[Items from a data source]
──────────────────────────────

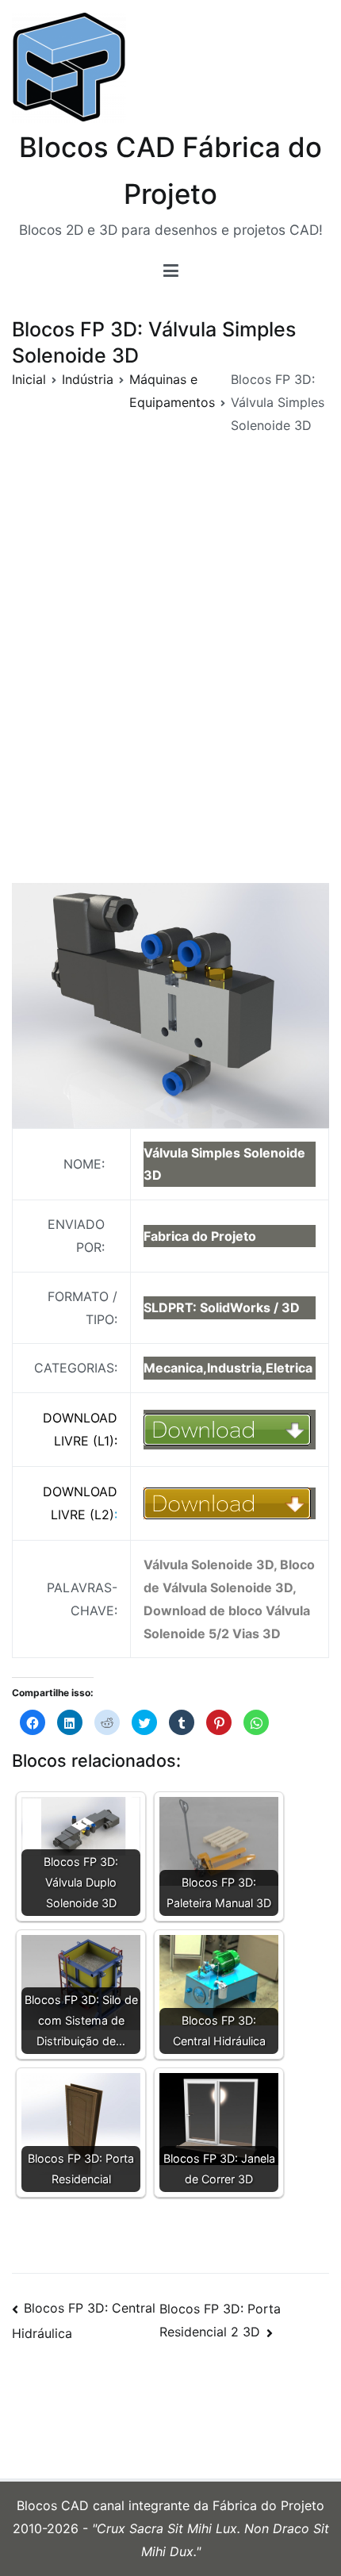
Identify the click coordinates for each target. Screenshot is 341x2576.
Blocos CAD (55, 2505)
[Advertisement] (170, 693)
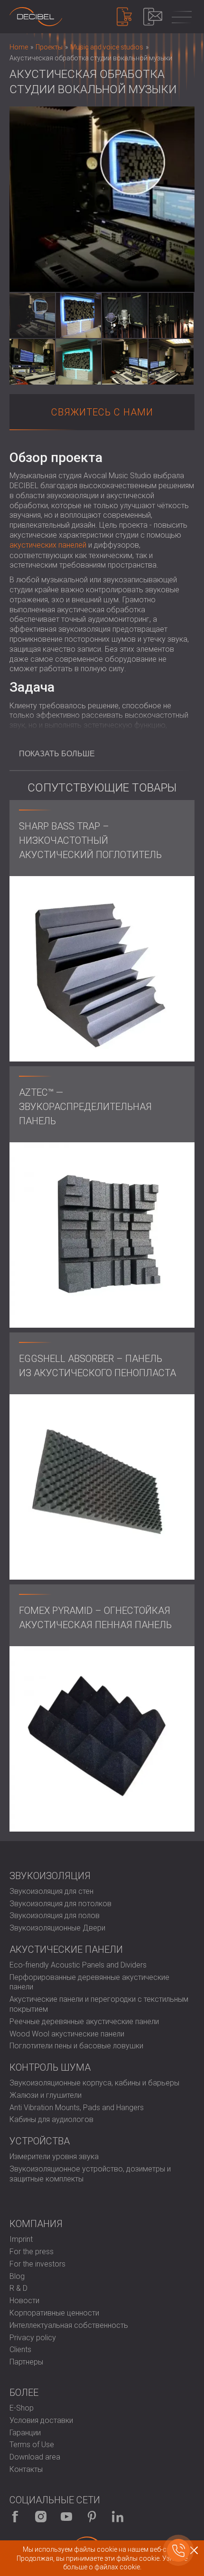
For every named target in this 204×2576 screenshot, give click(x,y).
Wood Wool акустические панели (66, 2033)
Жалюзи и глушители (45, 2095)
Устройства (39, 2141)
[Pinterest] (92, 2516)
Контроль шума (50, 2067)
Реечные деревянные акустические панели (84, 2021)
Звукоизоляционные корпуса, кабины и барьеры (94, 2082)
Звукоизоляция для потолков (60, 1903)
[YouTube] (66, 2516)
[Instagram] (40, 2516)
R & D (18, 2288)
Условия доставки (41, 2420)
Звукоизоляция (50, 1875)
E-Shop (21, 2407)
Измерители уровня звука (54, 2156)
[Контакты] (152, 16)
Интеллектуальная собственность (68, 2325)
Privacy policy (32, 2337)
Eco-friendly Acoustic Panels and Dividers (78, 1964)
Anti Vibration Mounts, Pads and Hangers (76, 2107)
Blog (17, 2276)
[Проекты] (35, 16)
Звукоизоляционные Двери (57, 1927)
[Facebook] (15, 2516)
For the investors (37, 2263)
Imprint (21, 2239)
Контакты (26, 2469)
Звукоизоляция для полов (54, 1915)
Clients (20, 2349)
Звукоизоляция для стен (51, 1891)
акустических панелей (47, 545)
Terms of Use (31, 2444)
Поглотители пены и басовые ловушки (76, 2045)
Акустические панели (66, 1949)
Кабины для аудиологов (51, 2119)
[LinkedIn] (117, 2516)
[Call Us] (178, 2550)
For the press (31, 2251)
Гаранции (25, 2432)
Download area (34, 2456)
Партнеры (26, 2361)
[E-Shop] (124, 16)
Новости (24, 2300)
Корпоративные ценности (54, 2312)
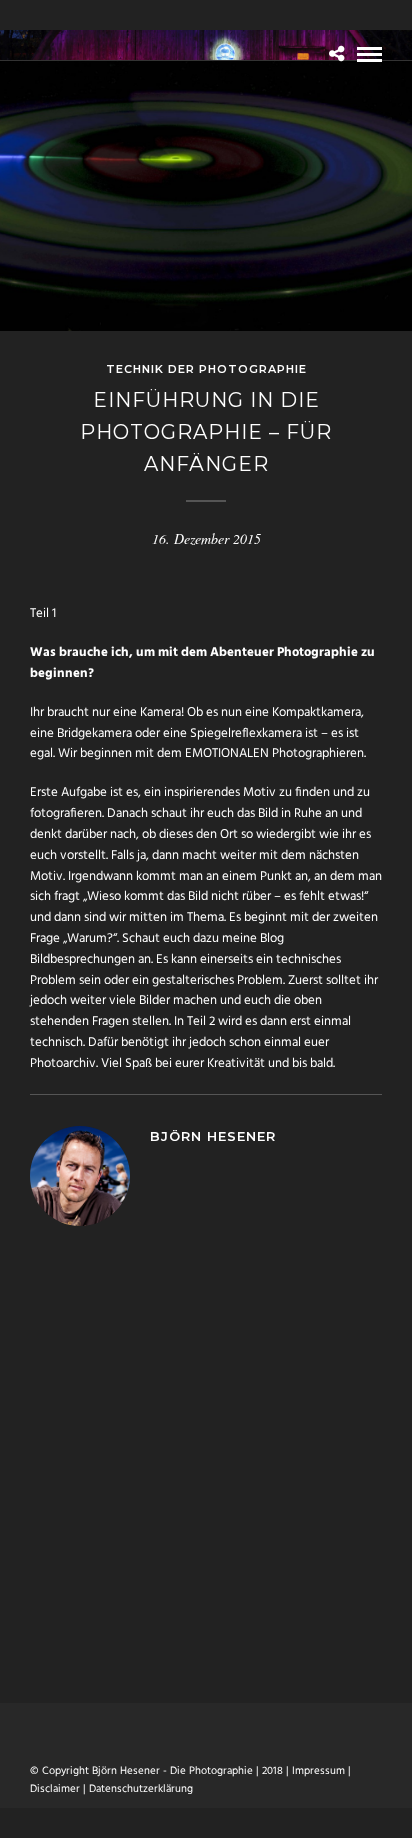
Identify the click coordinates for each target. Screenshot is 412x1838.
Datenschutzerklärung (141, 1789)
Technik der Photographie (206, 369)
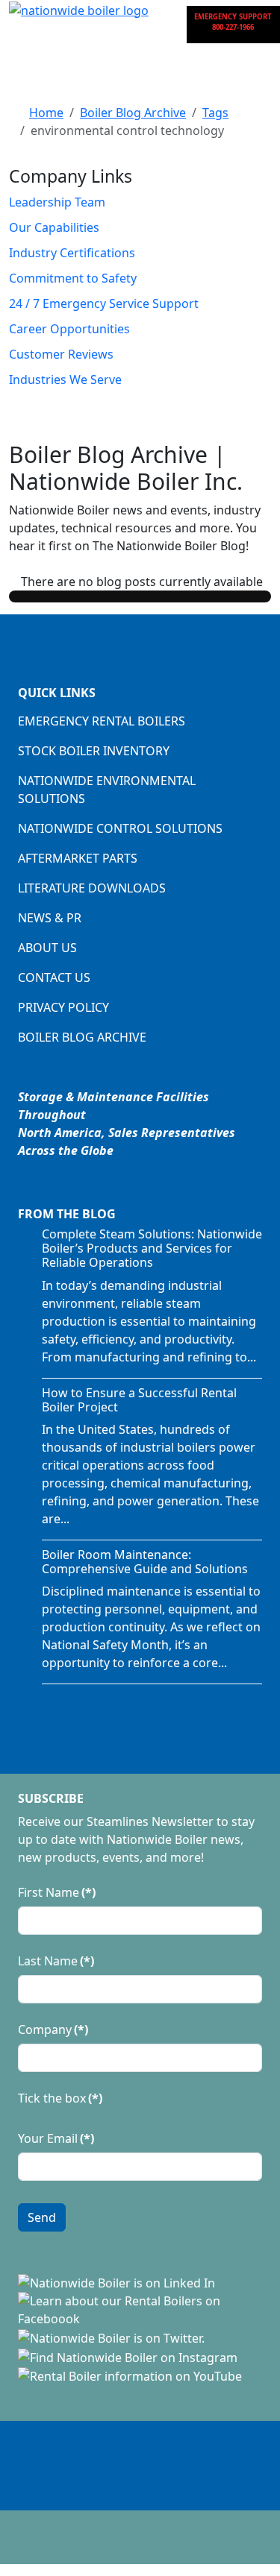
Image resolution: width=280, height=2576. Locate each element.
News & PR (49, 918)
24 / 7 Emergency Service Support (104, 303)
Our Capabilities (54, 227)
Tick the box (60, 2098)
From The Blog (67, 1214)
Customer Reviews (61, 354)
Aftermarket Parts (77, 858)
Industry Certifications (72, 253)
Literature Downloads (92, 888)
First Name (57, 1892)
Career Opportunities (69, 329)
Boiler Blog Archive (82, 1037)
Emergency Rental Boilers (101, 721)
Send (42, 2217)
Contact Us (54, 977)
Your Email (56, 2138)
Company (53, 2029)
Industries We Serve (65, 379)
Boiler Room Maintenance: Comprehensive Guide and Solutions (145, 1561)
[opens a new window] (116, 2282)
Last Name (56, 1961)
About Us (47, 947)
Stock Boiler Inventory (93, 751)
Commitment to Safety (73, 278)
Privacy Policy (63, 1007)
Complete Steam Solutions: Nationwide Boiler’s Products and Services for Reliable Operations (152, 1248)
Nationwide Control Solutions (120, 828)
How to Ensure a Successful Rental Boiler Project (139, 1400)
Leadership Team (57, 202)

──────────────────────────────

Look above for the line with "[LinkedIn] (117, 2516)" and copy exactly from it through the line with "Screenshot is 412x1838.", both included. Omit the pictures.

[LinkedIn] (117, 2516)
[Call Us] (178, 2550)
For the press (31, 2251)
Гаранции (25, 2432)
Download area (34, 2456)
Партнеры (26, 2361)
[E-Shop] (124, 16)
Новости (24, 2300)
Корпоративные ценности (54, 2312)
Identify the click coordinates for each target. Screenshot is 412x1838.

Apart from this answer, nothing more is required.